*** Opening Supplied material ***

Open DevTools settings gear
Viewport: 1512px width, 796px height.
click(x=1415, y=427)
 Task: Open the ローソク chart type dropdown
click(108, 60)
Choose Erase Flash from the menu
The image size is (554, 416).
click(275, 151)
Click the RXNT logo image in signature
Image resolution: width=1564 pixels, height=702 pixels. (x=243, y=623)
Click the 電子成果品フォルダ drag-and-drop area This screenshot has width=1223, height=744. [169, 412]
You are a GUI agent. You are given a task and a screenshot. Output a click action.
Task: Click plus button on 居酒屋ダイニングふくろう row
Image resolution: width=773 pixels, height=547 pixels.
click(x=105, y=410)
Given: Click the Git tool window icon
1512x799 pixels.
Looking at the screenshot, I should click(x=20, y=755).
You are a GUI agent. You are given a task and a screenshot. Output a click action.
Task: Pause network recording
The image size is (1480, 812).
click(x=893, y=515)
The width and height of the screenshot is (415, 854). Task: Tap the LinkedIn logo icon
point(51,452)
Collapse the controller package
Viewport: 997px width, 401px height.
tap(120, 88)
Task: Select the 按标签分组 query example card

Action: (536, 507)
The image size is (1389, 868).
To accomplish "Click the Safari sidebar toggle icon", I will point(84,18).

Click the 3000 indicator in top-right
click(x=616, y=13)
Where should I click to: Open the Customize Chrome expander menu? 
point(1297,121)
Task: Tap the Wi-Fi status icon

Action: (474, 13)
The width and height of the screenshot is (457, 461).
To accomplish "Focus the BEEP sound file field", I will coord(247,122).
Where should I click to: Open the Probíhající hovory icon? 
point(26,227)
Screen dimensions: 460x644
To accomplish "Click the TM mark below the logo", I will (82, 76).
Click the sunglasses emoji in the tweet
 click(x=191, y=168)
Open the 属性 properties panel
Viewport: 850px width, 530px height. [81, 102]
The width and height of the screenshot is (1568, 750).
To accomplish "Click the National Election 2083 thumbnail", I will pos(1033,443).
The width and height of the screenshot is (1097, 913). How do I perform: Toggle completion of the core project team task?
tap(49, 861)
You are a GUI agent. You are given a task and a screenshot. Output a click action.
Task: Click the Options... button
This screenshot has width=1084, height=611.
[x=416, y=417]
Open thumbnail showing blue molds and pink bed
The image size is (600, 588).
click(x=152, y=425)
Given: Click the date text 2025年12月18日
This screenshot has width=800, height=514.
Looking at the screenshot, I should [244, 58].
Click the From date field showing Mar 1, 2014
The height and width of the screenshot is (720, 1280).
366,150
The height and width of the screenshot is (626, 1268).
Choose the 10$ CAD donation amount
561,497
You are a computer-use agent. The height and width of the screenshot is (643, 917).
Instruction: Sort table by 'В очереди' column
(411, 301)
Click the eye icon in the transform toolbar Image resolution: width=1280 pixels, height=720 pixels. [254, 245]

*** Closing Supplied material ***

What this task involves:
All entries above should be duplicated exactly, none omitted.

Response area:
Open DevTools settings gear
Viewport: 1512px width, 796px height.
click(x=1415, y=427)
 Task: Open the ローソク chart type dropdown
click(108, 60)
Choose Erase Flash from the menu
The image size is (554, 416).
click(275, 151)
Click the RXNT logo image in signature
Image resolution: width=1564 pixels, height=702 pixels. (x=243, y=623)
Click the 電子成果品フォルダ drag-and-drop area This screenshot has width=1223, height=744. [169, 412]
You are a GUI agent. You are given a task and a screenshot. Output a click action.
Task: Click plus button on 居酒屋ダイニングふくろう row
Image resolution: width=773 pixels, height=547 pixels.
click(x=105, y=410)
Given: Click the Git tool window icon
1512x799 pixels.
Looking at the screenshot, I should click(x=20, y=755).
You are a GUI agent. You are given a task and a screenshot. Output a click action.
Task: Pause network recording
The image size is (1480, 812).
click(x=893, y=515)
The width and height of the screenshot is (415, 854). Task: Tap the LinkedIn logo icon
point(51,452)
Collapse the controller package
Viewport: 997px width, 401px height.
tap(120, 88)
Task: Select the 按标签分组 query example card

Action: (536, 507)
The image size is (1389, 868).
To accomplish "Click the Safari sidebar toggle icon", I will point(84,18).

Click the 3000 indicator in top-right
click(x=616, y=13)
Where should I click to: Open the Customize Chrome expander menu? 
point(1297,121)
Task: Tap the Wi-Fi status icon

Action: (474, 13)
The width and height of the screenshot is (457, 461).
To accomplish "Focus the BEEP sound file field", I will coord(247,122).
Where should I click to: Open the Probíhající hovory icon? 
point(26,227)
Screen dimensions: 460x644
To accomplish "Click the TM mark below the logo", I will (82, 76).
Click the sunglasses emoji in the tweet
 click(x=191, y=168)
Open the 属性 properties panel
Viewport: 850px width, 530px height. [81, 102]
The width and height of the screenshot is (1568, 750).
To accomplish "Click the National Election 2083 thumbnail", I will pos(1033,443).
The width and height of the screenshot is (1097, 913). How do I perform: Toggle completion of the core project team task?
tap(49, 861)
You are a GUI agent. You are given a task and a screenshot. Output a click action.
Task: Click the Options... button
This screenshot has width=1084, height=611.
[x=416, y=417]
Open thumbnail showing blue molds and pink bed
The image size is (600, 588).
click(x=152, y=425)
Given: Click the date text 2025年12月18日
This screenshot has width=800, height=514.
Looking at the screenshot, I should [244, 58].
Click the From date field showing Mar 1, 2014
The height and width of the screenshot is (720, 1280).
366,150
The height and width of the screenshot is (626, 1268).
Choose the 10$ CAD donation amount
561,497
You are a computer-use agent. The height and width of the screenshot is (643, 917).
Instruction: Sort table by 'В очереди' column
(411, 301)
Click the eye icon in the transform toolbar Image resolution: width=1280 pixels, height=720 pixels. [254, 245]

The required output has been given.